Die freiwilligen Anwendungen kommen in der dritten Stufe zum Tragen und können Angaben zu bestehenden Allergien oder bekannten Überempfindlichkeitsreaktionen sein. Auch Informationen zu der jeweiligen Blutgruppe des Karteninhabers zählen hierzu. Welche Medikamente nimmt der Patient regelmäßig oder aktuell ein oder welche Arzneimittel wurden in der Vergangenheit bereits eingenommen?
Die Antwort hierauf gibt die Medikamentendokumentation als weitere Wahlanwendung auf der eGK. Der Patient entscheidet selbst, ob die Karte diese Daten enthalten soll und wer sie letztlich sehen darf.
Als letzte und vierte Phase wird schlussendlich der Weg zur digitalen Patientenakte geebnet. Sämtliche Arztberichte, Befunde, Operationen oder Eingriffe werden hier gespeichert und bei Bedarf abgerufen.
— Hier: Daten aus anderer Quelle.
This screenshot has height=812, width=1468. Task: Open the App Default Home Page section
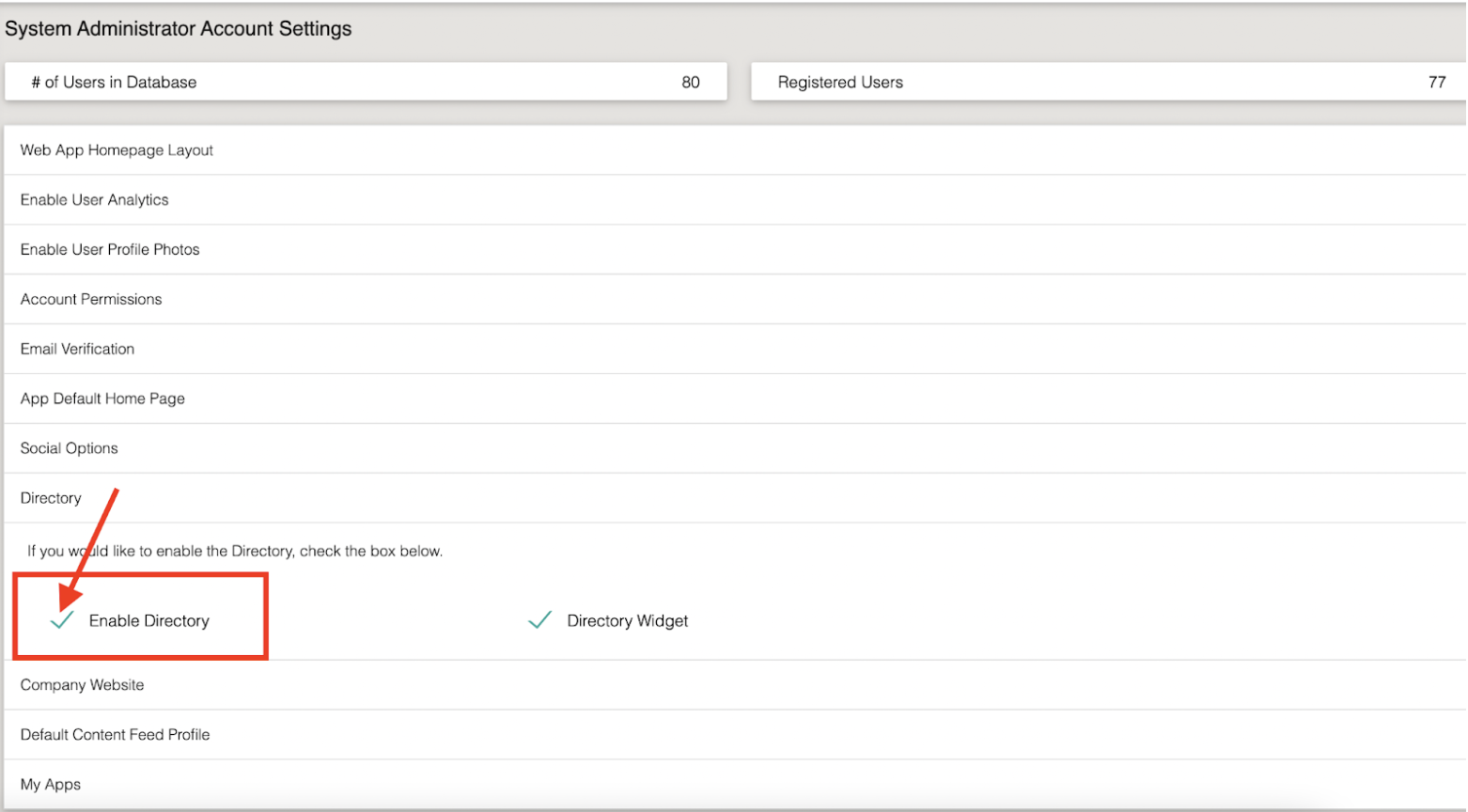click(x=102, y=398)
Die eigene Patientenkartei kann somit ein ständiger Begleiter des Versicherten werden.
In verschiedenen Bundesgebieten wird die eGK bereits getestet. In Sachsen beispielsweise wurden über 62000 Testkarten ausgegeben, dort läuft der Test bereits seit Mitte 2007. Wie die Sächsische Zeitung berichtete, sind die Beteiligten dort jedoch skeptisch. Hier fehlt es teilweise noch an den technischen Voraussetzungen bei den Ärzten und Krankenhäusern. Die erforderlichen Lesegeräte fehlen und sollen laut der gematik im Sommer 2009 ausgegeben werden.
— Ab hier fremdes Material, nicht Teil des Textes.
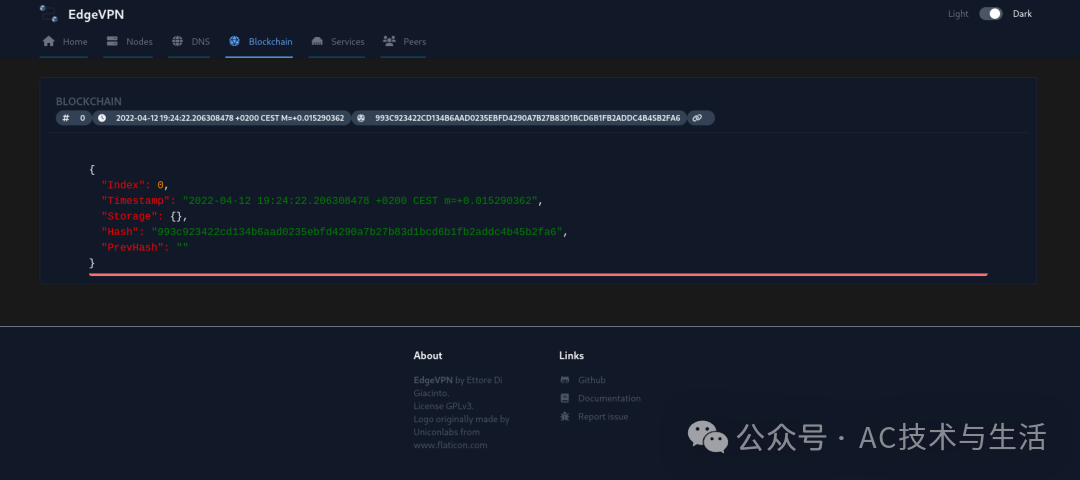Switch to the Nodes tab
This screenshot has height=480, width=1080.
139,42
Datenschutz versus Fortschritt
Wie dem auch sei: Die eGK wird früher oder später kommen. Die Entscheidung über die Nutzung der freiwilligen Anwendungen wird beim Patienten liegen. Ebenso die Entscheidung darüber, wer diese Informationen lesen darf. Generell gilt, dass ein Zugriff auf die Daten der eGK nur in Verbindung mit einem Berufs- bzw. Heilberufeausweis erfolgen kann. Ein weiteres Sicherheitskriterium ist die Vorschaltung eines PIN-Codes, der nur dem Versicherten inklusive seines Stellvertreters bekannt ist. In der Kombination mit dem Berufs bzw. Heilberufeausweis sind dies wichtige datenschutztechnische Aspekte. Hinzu kommt, dass sämtliche Daten auf der eGK nur in verschlüsselter Form geschrieben werden.
Die eGK ist zweifelsohne ein weiterer technischer Fortschritt. Neben den gesetzlich vorgeschriebenen Daten, die auf der Karte geschrieben werden müssen, stehen den Versicherten die beschriebenen freiwilligen Anwendungen zur Verfügung. Fraglich ist, inwieweit der Versicherte im Ernstfall selbst dafür verantwortlich gemacht werden kann, wenn wohl wissentlich Informationen über den Gesundheitszustand auf der eGK vorenthalten werden. Ein Szenario, das man heute nicht weiter durchdenken mag.
eGK ist ein Appell an das Gesundheitsbewusstsein
Insbesondere diejenigen Versicherten, die an multimorbiden Krankheiten leiden oder chronisch krank sind, werden vermutlich die Möglichkeiten der freiwilligen Anwendungen eher in Betracht ziehen als der „gesunde" Bürger. Der Wille, als Patient im Rahmen seiner Möglichkeiten damit zu einer lückenlosen und möglichst transparenten Behandlung seiner Erkrankungen beizutragen, könnte sich mit den Optionen der
eGK verfestigen. Ebenso wächst hiermit möglicherweise die Hoffnung auf einen besseren Behandlungs- oder Heilungserfolg.